Feld FM, Nagel PD, Weissinger SE, Welke C, Stenzinger A, Möller P, Lennerz JK - Oncotarget (2015)

Bottom Line: Clinicopathological characteristics did not differ when patients were separated based on GOT1 high vs. low (P = 0.08-1.0); however, overall survival was longer in patients with GOT1-expressing tumors (P = 0.093, ICGC; P = 0.049, ULM).Multivariate analysis confirmed GOT1 as an independent prognostic marker (P = 0.009).Assessment in univariate (P = 0.002) and multivariate models in the validation cohort (P = 0.019), containing 66% stage IV patients, confirmed the independency of GOT1.

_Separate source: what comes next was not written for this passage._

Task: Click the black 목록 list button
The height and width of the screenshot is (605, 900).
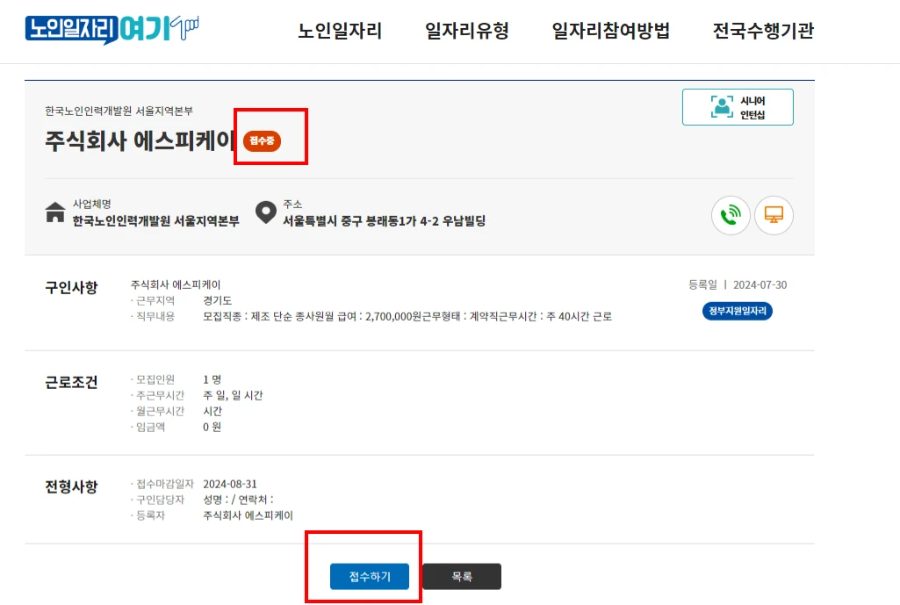Action: (x=462, y=576)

View Article: PubMed Central - PubMed

Affiliation: Institute of Pathology, University Ulm 89081, Germany.

ABSTRACT
Prognostication in pancreatic ductal adenocarcinoma (PDAC) remains a challenge. Recently, a link between mutated KRAS and glutamic-oxaloacetic transaminase (GOT1/AST1) has been described as part of the metabolic reprogramming in PDAC. The clinical relevance of this novel metabolic KRAS-GOT1 link has not been determined in primary human patient samples. Here we studied the GOT1 expression status as a prognostic biomarker in PDAC. We employed three independent PDAC cohorts with clinicopathological- and follow-up data: a) ICGC, comprising 57 patients with whole-exome sequencing and genome-wide expression profiling; b) ULM, composed of 122 surgically-treated patients with tissue-samples and KRAS status; c) a validation cohort of 140 primary diagnostic biopsy samples. GOT1 expression was assessed by RNA level (ICGC) or immunolabeling (ULM/validation cohort). GOT1 expression varied (ICGC) and correlation with the KRAS mutation- and expression status was imperfect (P = 0.2, ICGC; P = 0.8, ULM). Clinicopathological characteristics did not differ when patients were separated based on GOT1 high vs. low (P = 0.08-1.0); however, overall survival was longer in patients with GOT1-expressing tumors (P = 0.093, ICGC; P = 0.049, ULM). Multivariate analysis confirmed GOT1 as an independent prognostic marker (P = 0.009). Assessment in univariate (P = 0.002) and multivariate models in the validation cohort (P = 0.019), containing 66% stage IV patients, confirmed the independency of GOT1. We propose the GOT1 expression status as a simple and reliable prognostic biomarker in pancreatic ductal adenocarcinoma.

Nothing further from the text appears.